Closed dsanson closed 12 years ago
We could fork it as a subproject of vim-pandoc, as vim-pandoc/vimfootnotes.
Last update was in 2002, so I don't think there would me any problem with it.
Forget what I said, I hand't seen the fork yet.
I think we should keep the plugins separate. I'm not sure if we can use the submodules support in git to turn vim-markdownfootnotes into a submodule of vim-pandoc, but that would be nice. I imagine we could create a vim-pandoc/modules
folder to place it under, and then soft link it in the proper folders.
Yes, I think for now it should definitely be kept separate.
The actual script is perhaps not the most elegant implementation, but it works well enough to be useful. (One example:
But it would not be hard to extend it to cover other plaintext footnote formats, like textile, rst, and the like. Not that I think we should tackle this, but it is a reason to keep the plugin separate. One could develop it into a general footnote plugin for vim, in the same way that VOoM is a general outliner for vim.
Independent of this, making vim-pandoc more modular seems like a reasonable long term goal.

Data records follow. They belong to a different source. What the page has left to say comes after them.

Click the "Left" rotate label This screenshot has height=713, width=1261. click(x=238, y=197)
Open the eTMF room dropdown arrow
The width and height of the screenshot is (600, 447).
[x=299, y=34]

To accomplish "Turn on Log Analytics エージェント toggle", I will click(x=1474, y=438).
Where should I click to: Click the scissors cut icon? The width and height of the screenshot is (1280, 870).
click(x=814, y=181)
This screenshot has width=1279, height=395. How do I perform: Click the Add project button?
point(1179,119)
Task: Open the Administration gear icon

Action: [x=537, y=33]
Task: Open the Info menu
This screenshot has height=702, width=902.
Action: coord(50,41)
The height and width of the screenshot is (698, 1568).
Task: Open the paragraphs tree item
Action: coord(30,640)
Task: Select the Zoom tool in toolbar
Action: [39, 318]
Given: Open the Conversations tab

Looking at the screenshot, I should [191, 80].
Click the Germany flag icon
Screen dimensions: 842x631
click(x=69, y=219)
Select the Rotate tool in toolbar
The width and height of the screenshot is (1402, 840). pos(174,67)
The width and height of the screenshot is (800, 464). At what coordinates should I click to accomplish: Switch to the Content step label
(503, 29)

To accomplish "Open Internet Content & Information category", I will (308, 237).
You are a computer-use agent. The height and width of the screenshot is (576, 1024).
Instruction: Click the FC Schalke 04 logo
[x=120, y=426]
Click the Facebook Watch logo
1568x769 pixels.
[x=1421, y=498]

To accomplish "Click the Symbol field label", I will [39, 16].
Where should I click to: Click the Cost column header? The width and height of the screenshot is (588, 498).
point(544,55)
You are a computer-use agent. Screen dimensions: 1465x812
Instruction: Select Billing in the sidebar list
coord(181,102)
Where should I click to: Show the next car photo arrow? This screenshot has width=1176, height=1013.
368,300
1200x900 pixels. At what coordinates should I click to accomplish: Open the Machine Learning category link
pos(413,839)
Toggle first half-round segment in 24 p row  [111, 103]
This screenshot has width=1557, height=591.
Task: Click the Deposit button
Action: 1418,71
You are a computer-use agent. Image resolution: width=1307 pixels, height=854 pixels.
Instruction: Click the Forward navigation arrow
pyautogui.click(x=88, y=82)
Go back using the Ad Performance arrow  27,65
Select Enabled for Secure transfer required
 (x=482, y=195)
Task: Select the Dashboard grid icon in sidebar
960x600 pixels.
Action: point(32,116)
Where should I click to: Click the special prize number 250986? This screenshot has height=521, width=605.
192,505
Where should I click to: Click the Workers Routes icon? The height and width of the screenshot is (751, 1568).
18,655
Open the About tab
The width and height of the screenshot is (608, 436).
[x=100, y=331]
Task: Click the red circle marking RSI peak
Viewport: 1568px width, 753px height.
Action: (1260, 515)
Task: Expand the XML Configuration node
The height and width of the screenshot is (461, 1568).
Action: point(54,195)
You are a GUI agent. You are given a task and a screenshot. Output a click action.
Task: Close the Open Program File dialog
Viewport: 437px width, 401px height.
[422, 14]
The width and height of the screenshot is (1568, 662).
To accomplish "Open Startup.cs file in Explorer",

The venerable vimfootnotes is a nice little script that provides a mapping (by default,f) for a command that inserts a footnote, automatically providing a number, and opening a little split window at the bottom. (Sort of like Microsoft Word.) When you are done writing the footnote, another mapping (by default, r) closes the split and puts you back where you started.
I've tweaked it so that it produces extended markdown footnotes. Its usable as is alongside vim-pandoc: it installs as a plugin, not a ftplugin, so it just makes itself available everywhere.
It strikes me that this is useful enough to maintain as a separate plugin: lots of extended markdown implementations support this footnote format, not just pandoc. But it also seems like something that would be nice to roll into vim-pandoc eventually.